• Exercise instructions
Every single entry below should be reproduced verbatim.
|---|
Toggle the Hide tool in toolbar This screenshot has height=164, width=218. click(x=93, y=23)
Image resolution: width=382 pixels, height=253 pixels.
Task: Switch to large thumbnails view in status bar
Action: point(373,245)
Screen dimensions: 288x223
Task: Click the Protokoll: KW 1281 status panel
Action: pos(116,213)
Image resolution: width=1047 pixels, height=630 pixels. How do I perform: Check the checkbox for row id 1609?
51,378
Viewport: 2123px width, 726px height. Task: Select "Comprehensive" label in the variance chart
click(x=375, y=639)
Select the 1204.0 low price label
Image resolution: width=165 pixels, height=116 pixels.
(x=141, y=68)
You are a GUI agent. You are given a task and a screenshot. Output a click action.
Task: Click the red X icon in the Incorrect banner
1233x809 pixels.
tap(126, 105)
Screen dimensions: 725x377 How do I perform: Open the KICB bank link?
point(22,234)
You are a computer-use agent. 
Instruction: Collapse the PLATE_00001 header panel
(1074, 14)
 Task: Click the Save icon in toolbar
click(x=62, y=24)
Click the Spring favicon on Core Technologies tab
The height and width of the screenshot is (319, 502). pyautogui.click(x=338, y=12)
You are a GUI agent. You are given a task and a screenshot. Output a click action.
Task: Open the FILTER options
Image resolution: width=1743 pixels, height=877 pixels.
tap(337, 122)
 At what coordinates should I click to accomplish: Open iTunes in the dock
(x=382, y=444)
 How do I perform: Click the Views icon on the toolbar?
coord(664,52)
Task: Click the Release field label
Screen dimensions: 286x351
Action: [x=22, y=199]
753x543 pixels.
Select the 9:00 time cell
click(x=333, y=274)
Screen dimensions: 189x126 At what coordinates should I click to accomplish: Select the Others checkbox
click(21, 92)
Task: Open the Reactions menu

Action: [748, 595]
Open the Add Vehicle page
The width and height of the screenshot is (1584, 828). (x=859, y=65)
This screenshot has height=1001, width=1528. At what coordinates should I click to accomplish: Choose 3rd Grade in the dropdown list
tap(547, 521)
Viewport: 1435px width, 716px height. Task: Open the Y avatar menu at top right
|---|
• Result
Toggle the Hide tool in toolbar This screenshot has height=164, width=218. click(x=93, y=23)
Image resolution: width=382 pixels, height=253 pixels.
Task: Switch to large thumbnails view in status bar
Action: point(373,245)
Screen dimensions: 288x223
Task: Click the Protokoll: KW 1281 status panel
Action: pos(116,213)
Image resolution: width=1047 pixels, height=630 pixels. How do I perform: Check the checkbox for row id 1609?
51,378
Viewport: 2123px width, 726px height. Task: Select "Comprehensive" label in the variance chart
click(x=375, y=639)
Select the 1204.0 low price label
Image resolution: width=165 pixels, height=116 pixels.
(x=141, y=68)
You are a GUI agent. You are given a task and a screenshot. Output a click action.
Task: Click the red X icon in the Incorrect banner
1233x809 pixels.
tap(126, 105)
Screen dimensions: 725x377 How do I perform: Open the KICB bank link?
point(22,234)
You are a computer-use agent. 
Instruction: Collapse the PLATE_00001 header panel
(1074, 14)
 Task: Click the Save icon in toolbar
click(x=62, y=24)
Click the Spring favicon on Core Technologies tab
The height and width of the screenshot is (319, 502). pyautogui.click(x=338, y=12)
You are a GUI agent. You are given a task and a screenshot. Output a click action.
Task: Open the FILTER options
Image resolution: width=1743 pixels, height=877 pixels.
tap(337, 122)
 At what coordinates should I click to accomplish: Open iTunes in the dock
(x=382, y=444)
 How do I perform: Click the Views icon on the toolbar?
coord(664,52)
Task: Click the Release field label
Screen dimensions: 286x351
Action: [x=22, y=199]
753x543 pixels.
Select the 9:00 time cell
click(x=333, y=274)
Screen dimensions: 189x126 At what coordinates should I click to accomplish: Select the Others checkbox
click(21, 92)
Task: Open the Reactions menu

Action: [748, 595]
Open the Add Vehicle page
The width and height of the screenshot is (1584, 828). (x=859, y=65)
This screenshot has height=1001, width=1528. At what coordinates should I click to accomplish: Choose 3rd Grade in the dropdown list
tap(547, 521)
Viewport: 1435px width, 716px height. Task: Open the Y avatar menu at top right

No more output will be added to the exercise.